In vivo Evaluation of Radioprotection by the Fullerene CD60_DF1 Using a Zebrafish Model (Abstract 3381)
As beneficial as chemotherapy and radiotherapy are in managing cancer, these treatments can cause harm to normal tissue by producing stress on cells. One particularly harmful result is the production of hydroxyl radicals, in which water atoms in a cell exposed to radiation split apart, creating high reactive oxygen free radicals capable of damaging cellular molecules. Radiation can damage epithelial cells and lead to permanent hair loss, among other effects, and certain types of systemic chemotherapy can produce hearing loss and damage to a number of organs, including the heart and kidneys.

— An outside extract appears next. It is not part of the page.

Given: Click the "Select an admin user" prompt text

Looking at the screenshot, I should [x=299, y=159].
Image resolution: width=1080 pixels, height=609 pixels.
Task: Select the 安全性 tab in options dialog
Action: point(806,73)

For those reasons, researchers have been seeking an agent that protects normal tissue against these effects. Although one such drug, Amifostine, is now on the market, it carries toxicities of its own which has limited its use.
Now, researchers have studied how a nanoparticle, a soccer ball-shaped hollow carbon structure known as a fullerene, acts like an "oxygen sink." The 60-carbon structure, known as CD60_DF1, is a technology that is currently patented and under development by a Houston based drug company, C Sixty. To test how well it works, researchers at Thomas Jefferson University used tiny zebrafish embryos, which are transparent and allow scientists to closely observe damage produced by cancer treatments to organs.
They gave the embryos different doses of ionizing radiation as well as treatment by either Amifostine, which acted as a control agent, or CD60_DF1. Then the research team used a novel organ specific "read-out," which they developed, to calculate damage to organs. They found that CD60_DF1 given before exposure to X-rays reduced organ damage by 2/3rds, a level of protection that was as good as that provided by Amifostine.
The fullerene nanoparticle effectively and efficiently bound to, and thus inactivated, loose oxygen radicals produced by cancer treatment, but appeared to have no other effects in normal tissue, and were quickly excreted, say the study's principal investigator, radiation oncologist Adam Dicker, M.D., Ph.D. and his collaborator Dr. Ulrich Rodeck.
Not only does the biopharmaceutical fullerene potentially represent a new class of radioprotective drugs, which might be modifiable to protect specific organs and tissues, but the agents might also provide general protection against radiation poisoning from a "dirty bomb" that might be used in an attack, Dicker says. Still, he adds, there is much work to be done, including determining how to target the agent to normal tissues only.